A few other comments on the discussion:
No existence = no pain
existence = pain
Now you exist, and you’ve felt both pain and no pain, which is better?
no existence = none of God’s love
existence = God’s love
We all experience God’s love, but we do have the chance to reject it. You have felt God’s love, would you deny the experience to another, assuming God wills them to exist?
Face it, marriage and procreation is selfish.
I disagree that marriage is intrinsically selfish. In good marriages, the partners give totally of themselves to each other denying themselves for the good of the other. Also, good parenting is selfless – ever get up at 3:00 in the morning for a feeding? I would agree however, that
to a certain degree, in the marital embrace, where marriage and procreation intersect, people often become focused on personal desires. But at the same time both partners are giving their physical beings for the pleasure of the other, which is at least
selflessish.
If you eliminate marriage though, how much of the imagery used in the bible to describe God’s relationship with humanity would you lose?
I think if you get two people who are married and have 2 kids and you compare them to two celebant missionaries, the two celebant missionaries easily will save more souls than the 2 parents who spend all their time looking after their family primarily.
A married couple can saves some souls. If they have 8 kids, they can produce 2 priests and 2 nuns, who would save twice the number as souls as the missionaries in your example. Plus the potential continuation of more generations of missionaries with the 4 kids that do marry. Also, if you have a married couple from some far off place would they be able to relate completely with a single person who is not married. It could be that a family going on a mission together would have more chance of reaching souls. There is need for variety, because different people are reached in different ways.

__________

# Problem 1
Do these statements agree with the discussion of marriage? For each, answer yes or no and quote the words that decide it. (a) The writer agrees that marriage is intrinsically selfish. (b) The writer cites getting up at 3:00 in the morning for a feeding as an example of selfless parenting. (c) The writer says a couple with 8 kids could produce 2 priests and 2 nuns.
# Problem 2
In the discussion of marriage, what does the writer say there is need for, and why?
# Problem 3
Carry on the discussion of marriage from the point where it ends.

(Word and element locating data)

__________

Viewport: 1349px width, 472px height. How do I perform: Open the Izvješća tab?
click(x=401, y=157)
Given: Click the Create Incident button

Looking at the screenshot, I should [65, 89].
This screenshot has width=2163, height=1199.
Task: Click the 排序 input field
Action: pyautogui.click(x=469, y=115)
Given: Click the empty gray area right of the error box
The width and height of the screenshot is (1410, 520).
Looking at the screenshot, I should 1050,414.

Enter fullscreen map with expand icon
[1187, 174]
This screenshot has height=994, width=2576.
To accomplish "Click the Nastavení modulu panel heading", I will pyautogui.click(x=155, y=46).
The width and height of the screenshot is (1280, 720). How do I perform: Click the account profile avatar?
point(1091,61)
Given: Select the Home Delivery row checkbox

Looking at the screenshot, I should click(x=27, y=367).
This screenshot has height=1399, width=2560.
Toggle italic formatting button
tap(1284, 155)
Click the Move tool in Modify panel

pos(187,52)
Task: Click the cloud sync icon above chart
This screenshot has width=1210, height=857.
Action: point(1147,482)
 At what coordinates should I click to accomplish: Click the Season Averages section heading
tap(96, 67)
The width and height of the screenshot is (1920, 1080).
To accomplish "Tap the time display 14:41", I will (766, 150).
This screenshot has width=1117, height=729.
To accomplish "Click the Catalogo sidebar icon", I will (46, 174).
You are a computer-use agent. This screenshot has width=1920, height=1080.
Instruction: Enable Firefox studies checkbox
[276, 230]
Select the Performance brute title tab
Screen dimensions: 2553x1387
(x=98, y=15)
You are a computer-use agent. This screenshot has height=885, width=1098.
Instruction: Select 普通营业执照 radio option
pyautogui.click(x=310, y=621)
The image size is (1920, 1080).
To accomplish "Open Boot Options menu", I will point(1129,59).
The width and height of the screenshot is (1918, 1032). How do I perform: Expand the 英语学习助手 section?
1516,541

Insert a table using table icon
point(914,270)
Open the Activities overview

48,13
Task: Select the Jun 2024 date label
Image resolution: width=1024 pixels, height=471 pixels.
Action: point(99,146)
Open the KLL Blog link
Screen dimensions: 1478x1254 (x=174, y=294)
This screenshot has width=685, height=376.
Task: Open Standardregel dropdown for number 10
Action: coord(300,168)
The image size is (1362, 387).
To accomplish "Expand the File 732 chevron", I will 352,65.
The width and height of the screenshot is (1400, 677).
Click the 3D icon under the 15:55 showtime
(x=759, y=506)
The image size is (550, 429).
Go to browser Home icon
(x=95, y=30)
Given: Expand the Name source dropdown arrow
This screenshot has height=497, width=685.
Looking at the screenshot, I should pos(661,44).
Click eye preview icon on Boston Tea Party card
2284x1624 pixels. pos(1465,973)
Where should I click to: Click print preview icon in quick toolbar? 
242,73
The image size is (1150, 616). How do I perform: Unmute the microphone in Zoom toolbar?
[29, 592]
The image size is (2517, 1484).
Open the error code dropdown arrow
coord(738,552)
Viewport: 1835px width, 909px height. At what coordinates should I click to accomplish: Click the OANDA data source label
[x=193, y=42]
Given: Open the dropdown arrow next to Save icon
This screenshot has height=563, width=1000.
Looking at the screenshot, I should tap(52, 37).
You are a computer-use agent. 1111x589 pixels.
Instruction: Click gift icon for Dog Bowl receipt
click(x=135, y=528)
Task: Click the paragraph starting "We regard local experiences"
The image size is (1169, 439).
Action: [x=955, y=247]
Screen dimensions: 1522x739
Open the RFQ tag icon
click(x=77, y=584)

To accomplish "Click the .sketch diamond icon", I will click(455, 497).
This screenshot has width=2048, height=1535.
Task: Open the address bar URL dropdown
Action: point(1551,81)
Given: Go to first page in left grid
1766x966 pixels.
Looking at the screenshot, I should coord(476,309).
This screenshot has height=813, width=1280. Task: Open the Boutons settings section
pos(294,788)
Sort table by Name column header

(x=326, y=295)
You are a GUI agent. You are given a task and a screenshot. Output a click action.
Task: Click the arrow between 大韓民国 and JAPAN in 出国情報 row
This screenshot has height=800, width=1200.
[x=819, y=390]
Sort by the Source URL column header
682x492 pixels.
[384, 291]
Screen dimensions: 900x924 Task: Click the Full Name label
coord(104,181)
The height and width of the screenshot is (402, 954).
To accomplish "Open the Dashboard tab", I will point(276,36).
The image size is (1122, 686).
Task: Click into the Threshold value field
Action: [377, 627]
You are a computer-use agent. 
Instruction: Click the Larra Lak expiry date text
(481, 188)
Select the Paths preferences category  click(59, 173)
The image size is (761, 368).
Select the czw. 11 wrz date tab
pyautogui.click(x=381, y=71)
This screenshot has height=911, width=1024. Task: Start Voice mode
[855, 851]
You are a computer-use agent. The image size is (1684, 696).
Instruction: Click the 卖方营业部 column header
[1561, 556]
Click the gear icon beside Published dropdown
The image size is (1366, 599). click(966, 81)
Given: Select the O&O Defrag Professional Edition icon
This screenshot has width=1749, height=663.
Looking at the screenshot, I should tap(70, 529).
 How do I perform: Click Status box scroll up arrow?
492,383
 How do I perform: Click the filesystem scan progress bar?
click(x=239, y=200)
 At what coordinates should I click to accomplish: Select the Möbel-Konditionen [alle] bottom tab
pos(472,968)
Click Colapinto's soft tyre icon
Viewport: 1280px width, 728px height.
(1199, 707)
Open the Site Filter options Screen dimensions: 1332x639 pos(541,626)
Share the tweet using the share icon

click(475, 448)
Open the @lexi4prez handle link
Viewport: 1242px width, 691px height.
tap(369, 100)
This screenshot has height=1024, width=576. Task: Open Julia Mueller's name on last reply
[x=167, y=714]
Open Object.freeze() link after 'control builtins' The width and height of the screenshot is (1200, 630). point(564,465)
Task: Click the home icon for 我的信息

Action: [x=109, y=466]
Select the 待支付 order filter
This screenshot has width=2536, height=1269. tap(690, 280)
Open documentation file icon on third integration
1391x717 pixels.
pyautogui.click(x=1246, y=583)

__________

# Exercise answer 1
(a) No: "I disagree that marriage is intrinsically selfish."
(b) Yes: "Also, good parenting is selfless – ever get up at 3:00 in the morning for a feeding?"
(c) Yes: "If they have 8 kids, they can produce 2 priests and 2 nuns"

# Exercise answer 2
There is need for variety, because different people are reached in different ways.

# Exercise answer 3
Here’s a Catholic example for you, I think you’ll like it.
A Protestant Pastor and a Catholic Priest are having lunch in a restaurant during World War 2, a bomb drops not far, both men get up.
The Protestant Pastor says “I’ve got to get to my wife and kids and look after them”, the Catholic Priest says “I’ve got to get to my flock and look after them”.
When that priest reaches is flock, I bet anything that he will spend much of his time consoling those who lost spouses or children, and helping others pray for family members that are still missing.
St. Peter took his wife on his travels and Peter only wrote two epistles. Paul was celebant and wrote half of the New Testament.
You can imagine, that those lonely nights that Paul spent writing his epistles, Peter was with his family.
Now I don’t want to judge Peter, but I don’t buy the fact that a married couple can further the word of God more than a celebant person
Are we certain that Peter took his wife with him? Some people think she may have died before Peter met Jesus. We hear of his mother-in-law, but never actually his wife right?
I’m not certain you can judge the quality of Peter or Paul’s preaching by the quantity of writings produced. And for that matter not even by the quantity of souls saved.
Paul wasn’t lonely when he wrote his epistles; for almost all of them he had a scribe. And don’t forget that Luke traveled much of the way with him.
If Peter did take his wife with him, she could have been a great asset. Peter couldn’t preach in the same way to women that his wife could. (And on a purely misogynistic level, Peter could work longer hours than Paul, because Peter didn’t have to do his own laundry!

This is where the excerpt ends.